◆ **Given request**
Reproduce the rows word for word, beginning with the first line and ending after the line that contains "coord(710,630)".

----- Entries supplied

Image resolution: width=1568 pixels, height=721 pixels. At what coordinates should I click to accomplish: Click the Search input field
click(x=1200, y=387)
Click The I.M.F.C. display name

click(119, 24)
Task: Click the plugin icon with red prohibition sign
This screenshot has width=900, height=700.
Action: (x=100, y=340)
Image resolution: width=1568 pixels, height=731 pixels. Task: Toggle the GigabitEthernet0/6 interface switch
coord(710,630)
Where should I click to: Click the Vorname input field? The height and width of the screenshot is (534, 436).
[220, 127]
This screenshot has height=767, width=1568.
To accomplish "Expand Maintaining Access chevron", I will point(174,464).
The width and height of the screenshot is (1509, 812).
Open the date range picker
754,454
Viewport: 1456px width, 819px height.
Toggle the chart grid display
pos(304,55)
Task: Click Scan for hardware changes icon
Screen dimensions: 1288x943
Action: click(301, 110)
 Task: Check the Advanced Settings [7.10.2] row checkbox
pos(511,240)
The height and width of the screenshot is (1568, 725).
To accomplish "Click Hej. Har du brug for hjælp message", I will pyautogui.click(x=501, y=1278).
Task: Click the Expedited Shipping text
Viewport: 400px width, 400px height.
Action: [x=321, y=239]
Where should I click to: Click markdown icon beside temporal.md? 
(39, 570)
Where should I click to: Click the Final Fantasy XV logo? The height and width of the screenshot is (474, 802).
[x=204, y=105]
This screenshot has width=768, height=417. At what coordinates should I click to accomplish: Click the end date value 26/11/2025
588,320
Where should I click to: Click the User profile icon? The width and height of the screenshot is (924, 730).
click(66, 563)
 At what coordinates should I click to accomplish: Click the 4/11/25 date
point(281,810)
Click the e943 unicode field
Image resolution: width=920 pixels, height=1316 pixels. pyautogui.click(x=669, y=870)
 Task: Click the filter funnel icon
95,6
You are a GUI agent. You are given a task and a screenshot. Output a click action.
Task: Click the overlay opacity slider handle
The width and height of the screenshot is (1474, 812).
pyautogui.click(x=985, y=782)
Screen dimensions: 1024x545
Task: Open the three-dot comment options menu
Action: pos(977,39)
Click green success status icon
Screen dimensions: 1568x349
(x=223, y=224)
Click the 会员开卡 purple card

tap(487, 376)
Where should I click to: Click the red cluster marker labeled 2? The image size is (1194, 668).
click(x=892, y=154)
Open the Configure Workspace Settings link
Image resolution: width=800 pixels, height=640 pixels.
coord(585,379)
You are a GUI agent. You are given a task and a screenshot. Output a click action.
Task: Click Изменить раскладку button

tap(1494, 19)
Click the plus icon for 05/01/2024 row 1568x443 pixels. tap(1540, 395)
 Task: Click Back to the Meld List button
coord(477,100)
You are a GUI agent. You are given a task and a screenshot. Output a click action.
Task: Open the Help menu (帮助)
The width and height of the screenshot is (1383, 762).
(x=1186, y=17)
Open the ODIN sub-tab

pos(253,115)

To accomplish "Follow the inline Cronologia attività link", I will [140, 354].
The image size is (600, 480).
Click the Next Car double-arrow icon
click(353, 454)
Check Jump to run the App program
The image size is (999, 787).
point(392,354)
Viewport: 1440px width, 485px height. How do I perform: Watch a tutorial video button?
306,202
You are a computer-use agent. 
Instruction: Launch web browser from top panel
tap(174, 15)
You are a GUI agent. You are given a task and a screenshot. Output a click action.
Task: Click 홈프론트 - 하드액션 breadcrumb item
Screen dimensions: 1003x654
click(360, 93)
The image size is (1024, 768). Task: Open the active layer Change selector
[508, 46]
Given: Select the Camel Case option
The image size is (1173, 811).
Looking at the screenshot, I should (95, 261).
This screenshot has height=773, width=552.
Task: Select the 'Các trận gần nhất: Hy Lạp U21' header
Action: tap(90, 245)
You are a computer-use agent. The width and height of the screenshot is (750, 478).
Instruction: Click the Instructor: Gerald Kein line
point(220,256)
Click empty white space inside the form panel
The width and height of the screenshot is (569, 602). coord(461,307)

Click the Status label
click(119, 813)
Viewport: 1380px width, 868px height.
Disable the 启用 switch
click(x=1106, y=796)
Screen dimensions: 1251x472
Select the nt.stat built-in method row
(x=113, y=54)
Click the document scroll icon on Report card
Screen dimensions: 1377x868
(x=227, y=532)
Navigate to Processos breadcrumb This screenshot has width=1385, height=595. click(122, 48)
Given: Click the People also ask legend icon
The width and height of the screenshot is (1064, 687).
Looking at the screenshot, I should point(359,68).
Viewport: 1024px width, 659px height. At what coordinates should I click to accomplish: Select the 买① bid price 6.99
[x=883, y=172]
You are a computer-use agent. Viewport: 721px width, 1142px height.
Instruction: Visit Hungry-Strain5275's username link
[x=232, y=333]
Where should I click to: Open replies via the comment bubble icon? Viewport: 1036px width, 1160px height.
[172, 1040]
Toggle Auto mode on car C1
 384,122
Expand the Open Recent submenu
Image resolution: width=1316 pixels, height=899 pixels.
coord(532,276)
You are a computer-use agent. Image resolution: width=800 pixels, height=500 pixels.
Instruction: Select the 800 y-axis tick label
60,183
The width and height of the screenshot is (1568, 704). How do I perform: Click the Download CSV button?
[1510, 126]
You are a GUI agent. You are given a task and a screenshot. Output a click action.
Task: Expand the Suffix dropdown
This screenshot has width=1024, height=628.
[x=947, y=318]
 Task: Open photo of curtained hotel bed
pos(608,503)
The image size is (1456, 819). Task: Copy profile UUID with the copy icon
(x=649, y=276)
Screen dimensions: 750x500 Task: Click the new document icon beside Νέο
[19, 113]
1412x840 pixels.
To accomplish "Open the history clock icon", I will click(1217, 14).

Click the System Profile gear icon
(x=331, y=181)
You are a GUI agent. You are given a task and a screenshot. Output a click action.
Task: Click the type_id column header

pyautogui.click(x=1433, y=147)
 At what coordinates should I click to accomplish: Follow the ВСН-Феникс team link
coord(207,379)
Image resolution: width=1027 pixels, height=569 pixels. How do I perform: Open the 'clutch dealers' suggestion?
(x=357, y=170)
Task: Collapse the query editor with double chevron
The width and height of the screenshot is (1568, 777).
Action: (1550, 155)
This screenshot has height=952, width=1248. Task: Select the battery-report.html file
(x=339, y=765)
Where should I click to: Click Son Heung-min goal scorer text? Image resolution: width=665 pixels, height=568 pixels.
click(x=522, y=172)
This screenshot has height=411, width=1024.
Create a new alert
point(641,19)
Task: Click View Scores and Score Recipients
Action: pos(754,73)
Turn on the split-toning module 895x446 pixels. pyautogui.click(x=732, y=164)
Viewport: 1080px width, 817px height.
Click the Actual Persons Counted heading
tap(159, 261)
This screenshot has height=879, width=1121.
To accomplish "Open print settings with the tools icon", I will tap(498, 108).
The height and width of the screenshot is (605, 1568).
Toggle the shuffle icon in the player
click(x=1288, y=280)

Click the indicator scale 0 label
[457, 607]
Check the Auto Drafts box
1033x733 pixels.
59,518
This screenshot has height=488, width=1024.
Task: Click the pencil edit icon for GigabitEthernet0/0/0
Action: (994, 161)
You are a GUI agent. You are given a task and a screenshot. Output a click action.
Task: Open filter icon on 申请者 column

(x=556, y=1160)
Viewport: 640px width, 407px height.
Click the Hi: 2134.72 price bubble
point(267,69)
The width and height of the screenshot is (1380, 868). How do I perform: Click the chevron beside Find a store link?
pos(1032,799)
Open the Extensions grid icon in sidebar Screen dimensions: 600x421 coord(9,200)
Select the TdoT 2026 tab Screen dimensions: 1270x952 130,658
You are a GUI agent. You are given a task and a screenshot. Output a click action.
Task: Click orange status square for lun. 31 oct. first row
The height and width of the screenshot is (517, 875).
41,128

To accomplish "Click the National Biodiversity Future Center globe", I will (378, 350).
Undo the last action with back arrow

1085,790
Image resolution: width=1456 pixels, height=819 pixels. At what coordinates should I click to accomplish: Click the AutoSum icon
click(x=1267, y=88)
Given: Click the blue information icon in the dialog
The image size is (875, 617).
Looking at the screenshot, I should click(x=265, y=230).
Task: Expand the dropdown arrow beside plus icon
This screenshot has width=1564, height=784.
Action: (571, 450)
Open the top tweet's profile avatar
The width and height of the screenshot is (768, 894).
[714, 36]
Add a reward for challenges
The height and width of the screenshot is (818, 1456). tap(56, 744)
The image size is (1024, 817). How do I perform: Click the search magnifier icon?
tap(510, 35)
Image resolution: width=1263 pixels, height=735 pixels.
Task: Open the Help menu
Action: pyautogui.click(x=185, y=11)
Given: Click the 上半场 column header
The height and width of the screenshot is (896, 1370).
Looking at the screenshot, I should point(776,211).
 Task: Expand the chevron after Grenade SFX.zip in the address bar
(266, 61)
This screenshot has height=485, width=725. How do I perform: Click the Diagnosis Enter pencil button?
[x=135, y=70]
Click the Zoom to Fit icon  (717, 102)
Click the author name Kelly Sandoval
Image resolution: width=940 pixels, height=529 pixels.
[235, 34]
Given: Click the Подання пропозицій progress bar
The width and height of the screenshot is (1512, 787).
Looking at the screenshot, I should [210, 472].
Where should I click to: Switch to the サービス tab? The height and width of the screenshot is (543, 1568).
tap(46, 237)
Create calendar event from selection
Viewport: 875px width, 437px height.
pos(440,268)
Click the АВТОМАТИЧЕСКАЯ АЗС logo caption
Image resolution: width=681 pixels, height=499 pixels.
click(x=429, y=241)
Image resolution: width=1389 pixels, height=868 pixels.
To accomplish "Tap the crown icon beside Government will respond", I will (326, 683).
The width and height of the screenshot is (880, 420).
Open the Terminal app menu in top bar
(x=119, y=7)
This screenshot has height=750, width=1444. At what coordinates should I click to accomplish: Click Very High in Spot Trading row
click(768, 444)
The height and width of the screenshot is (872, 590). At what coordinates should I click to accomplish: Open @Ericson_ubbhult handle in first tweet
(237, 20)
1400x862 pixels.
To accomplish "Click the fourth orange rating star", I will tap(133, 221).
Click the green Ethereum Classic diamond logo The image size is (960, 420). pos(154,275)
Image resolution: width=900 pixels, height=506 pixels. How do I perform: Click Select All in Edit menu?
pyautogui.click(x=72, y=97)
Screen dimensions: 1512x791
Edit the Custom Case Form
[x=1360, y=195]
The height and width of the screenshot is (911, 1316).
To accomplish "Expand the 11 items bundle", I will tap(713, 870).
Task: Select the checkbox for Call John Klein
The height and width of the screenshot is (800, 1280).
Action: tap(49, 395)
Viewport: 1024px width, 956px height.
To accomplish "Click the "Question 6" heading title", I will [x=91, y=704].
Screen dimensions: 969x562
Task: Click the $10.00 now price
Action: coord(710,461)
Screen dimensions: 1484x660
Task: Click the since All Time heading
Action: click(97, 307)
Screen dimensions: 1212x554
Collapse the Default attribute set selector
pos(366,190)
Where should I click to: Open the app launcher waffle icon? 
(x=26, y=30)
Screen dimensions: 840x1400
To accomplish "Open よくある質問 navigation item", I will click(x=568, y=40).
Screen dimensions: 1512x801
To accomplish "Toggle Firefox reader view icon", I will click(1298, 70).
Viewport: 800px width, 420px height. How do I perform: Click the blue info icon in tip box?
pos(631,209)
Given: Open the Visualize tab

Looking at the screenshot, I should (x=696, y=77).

----------

◆ **Exercise result**
Image resolution: width=1568 pixels, height=721 pixels. At what coordinates should I click to accomplish: Click the Search input field
click(x=1200, y=387)
Click The I.M.F.C. display name

click(119, 24)
Task: Click the plugin icon with red prohibition sign
This screenshot has width=900, height=700.
Action: (x=100, y=340)
Image resolution: width=1568 pixels, height=731 pixels. Task: Toggle the GigabitEthernet0/6 interface switch
coord(710,630)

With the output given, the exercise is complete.